Mit dem Gesetz muss es schnell gehen, denn Ende des Jahres laufen die Ansprüche vieler Kunden wegen des Diesel-Abgasskandals aus. Foto: dpa
Mit dem Gesetz muss es schnell gehen, denn Ende des Jahres laufen die Ansprüche vieler Kunden wegen des Diesel-Abgasskandals aus. Foto: dpa

Der Gesetzesentwurf zur Musterfeststellungsklage wird vom Bundeskabinett verabschiedet. Damit sollen ab November Verbraucher vor Gericht gegen Unternehmen vorgehen können.

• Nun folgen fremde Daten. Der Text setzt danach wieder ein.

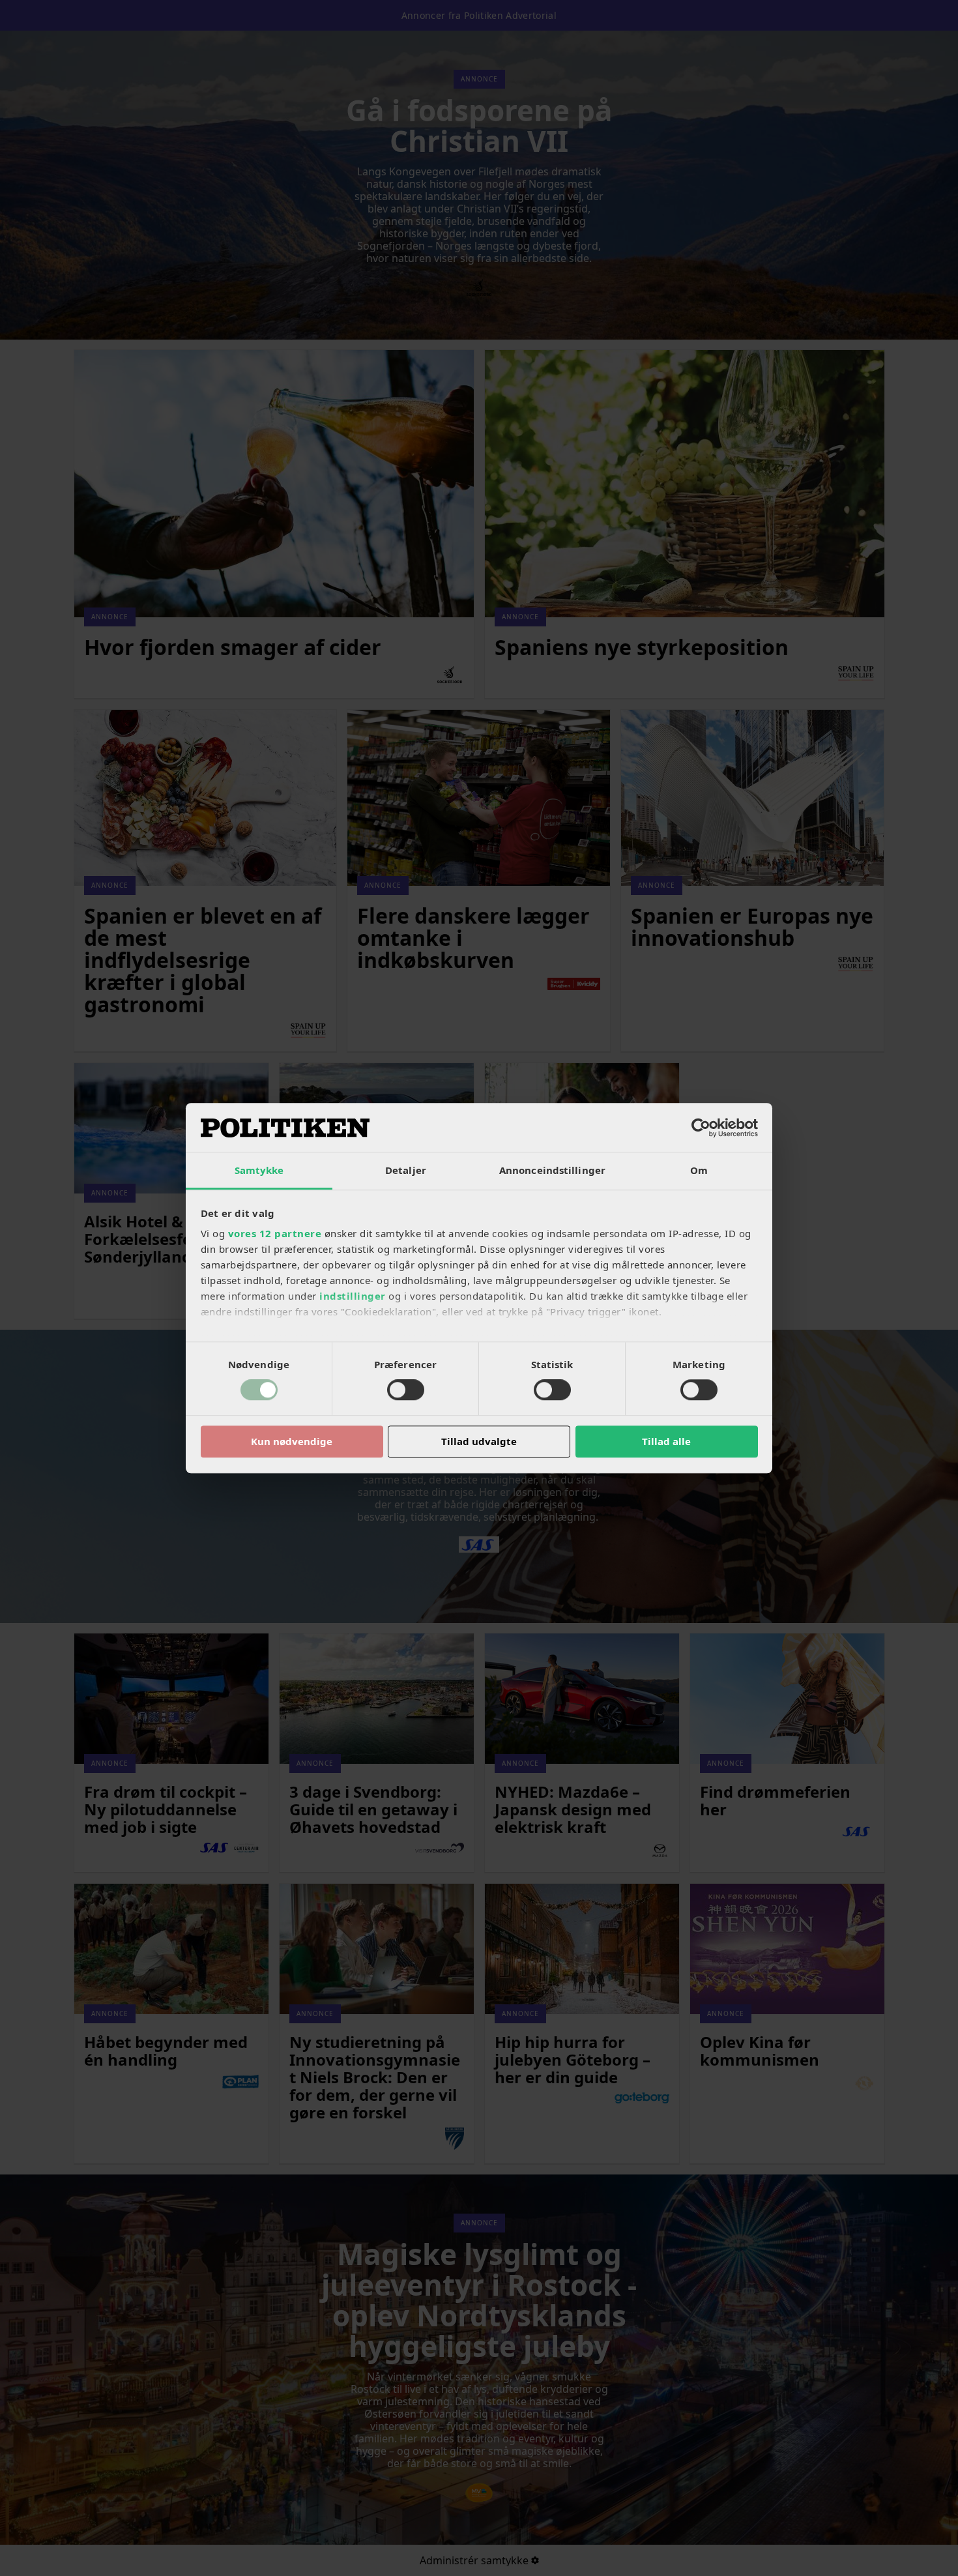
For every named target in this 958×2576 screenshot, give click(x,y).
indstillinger (352, 1295)
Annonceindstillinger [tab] (552, 1170)
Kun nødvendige (291, 1441)
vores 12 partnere (275, 1233)
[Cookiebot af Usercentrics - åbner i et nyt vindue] (701, 1127)
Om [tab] (699, 1170)
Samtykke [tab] (259, 1170)
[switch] (405, 1390)
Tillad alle (666, 1441)
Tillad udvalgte (479, 1441)
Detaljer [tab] (405, 1170)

Berlin - Das Bundeskabinett hat am Mittwochvormittag den Gesetzentwurf zur Einführung einer Musterfeststellungsklage beschlossen. Das verlautete aus Regierungskreisen in Berlin.

Mit dem Gesetz sollen Verbraucher die Möglichkeit bekommen, vertreten durch Verbände gemeinsam vor Gericht gegen ein Unternehmen vorzugehen. Die Klagebefugnis der Verbände ist aber an hohe Hürden geknüpft, um Missbrauch zu vermeiden. Mit dem Gesetz muss es nach dem Kabinettsbeschluss schnell gehen, denn Ende des Jahres laufen die Ansprüche vieler Kunden wegen des Diesel-Abgasskandals aus.

Es soll nach dem Willen der Koalition Anfang November in Kraft treten. Viele Verbände sowie auch die Grünen kritisieren die hohen Hürden für die Kläger - dem Handelsverband gehen sie hingegen nicht weit genug.